Kannst du aus dem Text zur Umfrage über Odysseus-Verfügungen die Passage zwischen „Ergebnisse: Zwischen den“ und „gesteigert werden kann.“, beide eingeschlossen, wortgetreu wiedergeben?
*** VORGEGEBENER TEXT ***
Methodik: Die Befragung wurde als Online-Umfrage durchgeführt und fand unter den Mitgliedern der Deutschen Gesellschaft für bipolare Störung statt, welche sich trialogisch zusammensetzt. Die Umfrage setzte sich aus verschiedenen Modulen zu den Themen Chancen, Risiken, Bedingungen und Widerruf von Odysseus-Verfügungen zusammen. Insgesamt nahmen N = 375 Personen an der Umfrage teil (60.3% Betroffene, 28.0% Angehörige und 11.7% Professionelle), was einer Rücklaufquote von 18.75 % entspricht.
Ergebnisse: Zwischen den drei Skalen „Chancen“, „Risiken“ und „Bedingungen“ zeigte sich in allen Gruppen signifikante Unterschiede. Alle Gruppen stimmten den notwendigen Bedingungen signifikant stärker zu als den Chancen und Risiken. Darüber hinaus wurde den Chancen stärker zugestimmt als den Risiken. Unterschiede zwischen den Gruppen zeigten sich vor allem hinsichtlich der Bewertung von Widerrufsmöglichkeiten und dem Vertrauen in das psychiatrische Versorgungssystem. Die Stärke des Vertrauens korrelierte mit der Bewertung der Chancen und Risiken.
Diskussion: Bei der Implementierung von Odysseus-Verfügungen sollten die Rahmenbedingungen mögliche Risiken reduzieren. Zudem ist näher zu untersuchen, wie das Vertrauen von Betroffenen und Angehörigen und somit die Bereitschaft eine solche Vorausverfügung abzuschließen, gesteigert werden kann.
*** GEGEBENE DATEN ***
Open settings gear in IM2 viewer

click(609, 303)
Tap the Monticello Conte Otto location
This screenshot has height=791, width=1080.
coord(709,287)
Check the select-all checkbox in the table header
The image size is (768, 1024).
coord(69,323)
***
_ANTWORTBEREICH:_
Ergebnisse: Zwischen den drei Skalen „Chancen“, „Risiken“ und „Bedingungen“ zeigte sich in allen Gruppen signifikante Unterschiede. Alle Gruppen stimmten den notwendigen Bedingungen signifikant stärker zu als den Chancen und Risiken. Darüber hinaus wurde den Chancen stärker zugestimmt als den Risiken. Unterschiede zwischen den Gruppen zeigten sich vor allem hinsichtlich der Bewertung von Widerrufsmöglichkeiten und dem Vertrauen in das psychiatrische Versorgungssystem. Die Stärke des Vertrauens korrelierte mit der Bewertung der Chancen und Risiken.
Diskussion: Bei der Implementierung von Odysseus-Verfügungen sollten die Rahmenbedingungen mögliche Risiken reduzieren. Zudem ist näher zu untersuchen, wie das Vertrauen von Betroffenen und Angehörigen und somit die Bereitschaft eine solche Vorausverfügung abzuschließen, gesteigert werden kann.